***** READING PASSAGE

Indeed, `git ls-remote` produces 14MB output; interestingly, 12MB of it are `refs/pull/<n>/head` as it lists all PRs (including closed ones), and the repo has had ~200,000 PRs already.

It seems like large GitHub repos get an ever-growing penalty for GitHub exposing `refs/pull/...` refs then, which is not great.

I will do some further digging and perhaps reach out to GitHub support. That's been very helpful, thanks Scott!

kvemkon 327 days ago [-]

Have you switched already to the "new" git protocol version 2? [1]

> An immediate benefit of the new protocol is that it enables reference filtering on the server-side, this can reduce the number of bytes required to fulfill operations like git fetch on large repositories.

[1] https://github.blog/changelog/2018-11-08-git-protocol-v2-sup...

djfivyvusn 328 days ago [-]

Have you tried downloading the .zip archive of the repo? Or does that run into similar throttling?

jakub_g 327 days ago [-]

.zip archive of the repo has just current code checkout, no git history

sunnybeetroot 327 days ago [-]

Why does a user need all 1M commits? Can they perform their work with only a few?

ks2048 328 days ago [-]

How much bandwidth and time is wasted cloning the entire history of large projects when people only need single snapshot in a single branch?

According to SO, newer versions of git can do,

  git init
  git remote add origin <url>
  git fetch --depth 1 origin <sha1>
  git checkout FETCH_HEAD

acheong08 328 days ago [-]

git clone --depth 1 works as well. If you're just cloning to build and not contributing it makes much more sense

hiccuphippo 327 days ago [-]

There's also the partial clone which has the tree but not the blobs:

git clone --filter=blob:none

Reommended for developers by github over the shallow clone: https://github.blog/open-source/git/get-up-to-speed-with-par...

jakub_g 327 days ago [-]

Note: this makes sense on CI for a throwaway build, but not for a local dev clone. Blobless clones break or make painfully slow and expensive many local git operations.

pabs3 326 days ago [-]

Also --filter tree:0

mikepurvis 328 days ago [-]

Github can also just serve you a tarball of a snapshot, which is faster and smaller than a shallow clone (and therefore it's the preferred option for a lot of source package managers, like nix, homebrew, etc).

It’s frustrating that tarball urls are a proprietary thing and not something that was ever standardized in the git protocol.

Cthulhu_ 327 days ago [-]

Yeah that's what I try to push for if the user (CI, whichever) just wants the files, using "git archive --remote=" is the fastest way to get just the files.

**********
***** DATA EXCERPT

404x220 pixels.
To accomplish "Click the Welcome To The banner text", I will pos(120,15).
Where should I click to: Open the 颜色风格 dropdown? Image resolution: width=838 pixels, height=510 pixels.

**********

=== SHORT PROBLEM 1 ===
In the thread on cloning large Git repositories, reproduce the passage from "pabs3 326 days" up to and including "just the files.", substituting "zip file" for "tarball".
=== SHORT PROBLEM 2 ===
In the thread on cloning large Git repositories, list the git subcommands used in the four-line command sequence introduced with "According to SO".
=== SHORT PROBLEM 3 ===
Extend the thread on cloning large Git repositories beyond its final comment.

=== RESULT 1 ===
pabs3 326 days ago [-]

Also --filter tree:0

mikepurvis 328 days ago [-]

Github can also just serve you a zip file of a snapshot, which is faster and smaller than a shallow clone (and therefore it's the preferred option for a lot of source package managers, like nix, homebrew, etc).

It’s frustrating that zip file urls are a proprietary thing and not something that was ever standardized in the git protocol.

Cthulhu_ 327 days ago [-]

Yeah that's what I try to push for if the user (CI, whichever) just wants the files, using "git archive --remote=" is the fastest way to get just the files.

=== RESULT 2 ===
init, remote, fetch, checkout

=== RESULT 3 ===
However, a lot of CIs / build processes rely on the SHA of the head as well, although I'm sure that's also cheap / easy to do without cloning the whole repository.

But that falls apart when you want to make a build / release and generate a changelog based on the commits. But, that's not something that happens all that often in the greater scheme of things.

mikepurvis 327 days ago [-]

As long as there's some envvars with the SHA, branch name, remote, etc, all that should be handleable by a wrapper (or git itself) being able to fall back on those in instances where it's invoked in a tarball of a repo rather than a real repo.

EDIT: Or alternatively (and probably better), the forges could include a dummy .git directory in the tarball that declares it an "archive"-type clone (vs shallow or full), and the git client would read that and offer the same unshallow/fetch/etc options that are available to a regular shallow clone.

skissane 328 days ago [-]

> It’s frustrating that tarball urls are a proprietary thing and not something that was ever standardized in the git protocol.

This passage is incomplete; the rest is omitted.